[Insert halfhearted apology for lack of recent pictures before arriving at the issue at hand]
Lesson day again. This was the first one in Jazz's new English saddle, and it is not what I'd call a lesson to sneeze at.
I have a half hour lesson from 6-6:30 and it's generally on Wednesday, unless there's a cancellation and I have to do a make-up lesson. Tonight my 6-6:30 Wednesday lesson ended in me finishing up and dismounting my horse at almost exactly 7:00 with a few prospects I'm not presently thrilled about.
It started out relatively standard. It was absolutely pouring rain, and the sound of it on the tin roof was nearly deafening. This made Jazz a little distracted, but nothing terrible. I did some short groundwork exercises and she seemed fine. I put on her bridle and brought her to the mounting block where she was kind of fidgety, but we also need a lot more practice with mounting blocks anyways.
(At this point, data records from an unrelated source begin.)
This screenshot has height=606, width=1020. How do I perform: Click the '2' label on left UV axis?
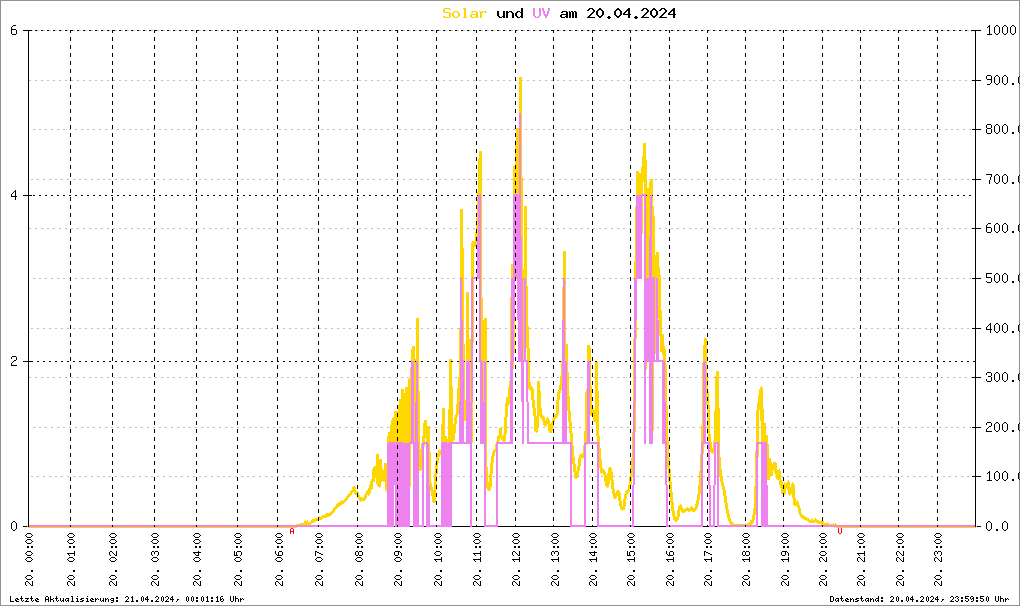click(14, 361)
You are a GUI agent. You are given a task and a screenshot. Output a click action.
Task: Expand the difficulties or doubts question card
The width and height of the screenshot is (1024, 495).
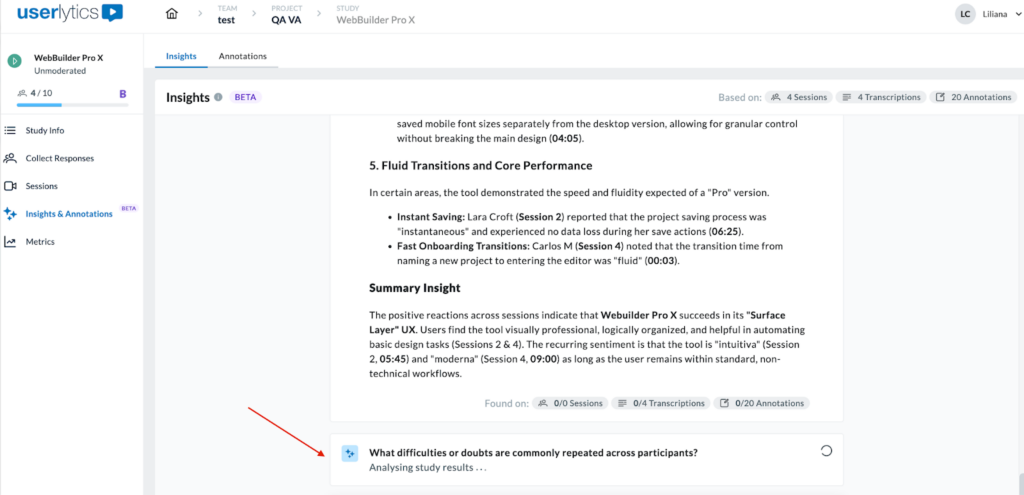[533, 452]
By then my instructor was there and we started with a really simple, nice walk. Then she set up some poles (the pole bending kind, not the trot poles kind), and we worked on bending using more leg than rein. It was fairly difficult at first, but then my trainer moved half the poles from the center line to the quarter line so each had three poles twice as far apart. That started off much better, but once I knew how I should be asking, Jazz stopped listening and began totally ignoring my leg, especially my left leg. It was getting more and more blatant and head-tossy until my trainer suggested I change tactics. She had me do a new exercise where I face Jazz perpendicular to the long wall of the arena. Basically the exercise is to ask Jazz to move sideways, and if she's not co-operating and generally being rebellious, to push her forward into the wall. This should have been fine, but remember alllllllllllll the rollbacks we did back in the day? Remember alllll the anticipating Jazz started doing, backing up and sometimes actually trying to do rollbacks when I just asked for a stop or one step of backup? Well a little rein and leg pressure she didn't want to deal with + a nose in the wall = Jazz backing up halfways to Timbuktu. My trainer suggested if she really runs away backing like that (as in the reins are very loose and I am both clucking at her and squeezing/tapping with my legs), to make it just as much work as what she's avoiding (read: back her up until backing is the least appealing option available). That did seem to help a little bit with that, and she did have a couple halfways decent leg yields in that exercise. We just worked on that briefly before moving on, with my trainer explaining that it's an exercise that can be a bit nit-picky and very frustrating to a horse that has difficulty or is just not fully understanding it.
So we tried to go back to the poles and bending. The wheels fell off a little there. She was totally blowing past the poles and still choosing to pretend my leg was not there. My trainer had me do small circles to try and get her back, and that devolved to Jazz drifting in her circles until she was practically running over the other horse in the arena, and generally freaking out and throwing her head every which direction. It took a long time and a lot of circles to work out all the general knobbing about she was doing and she finally calmed down for two seconds, long enough to end our lesson on an okay note.
Thing to work on #8
This. Just all of this nonsense.
Here comes the un-thrilling prospects part. My trainer said she wanted to try her in a tie down. Everything I've seen and done and been taught since I've been working with horses (and more specifically Jazz) makes me very hesitant to immediately turn to big tools the second something's going wrong. That being said, it's not safe to be riding a six-year-old idiot running around saying "screw you" to the simplest possible exercise (you don't even want to know how many circles we had to do before she did one full one without flipping out so we could stop and I could finally get off and end my marathon lesson). I also have no knowledge whatsoever on tie downs, martingales (running or standing), or any such contraption.
This is where you readers out in blogland (if there are any) come in. What do you guys think? What experiences has everyone had with using training tools like martingales? I've done a little research so far, but good descriptions of the differences in action between running and standing martingales and tie-downs would be helpful. What's my long term course of action if I do decide to use one? Keep in mind I currently have an English saddle but a western bridle with no noseband.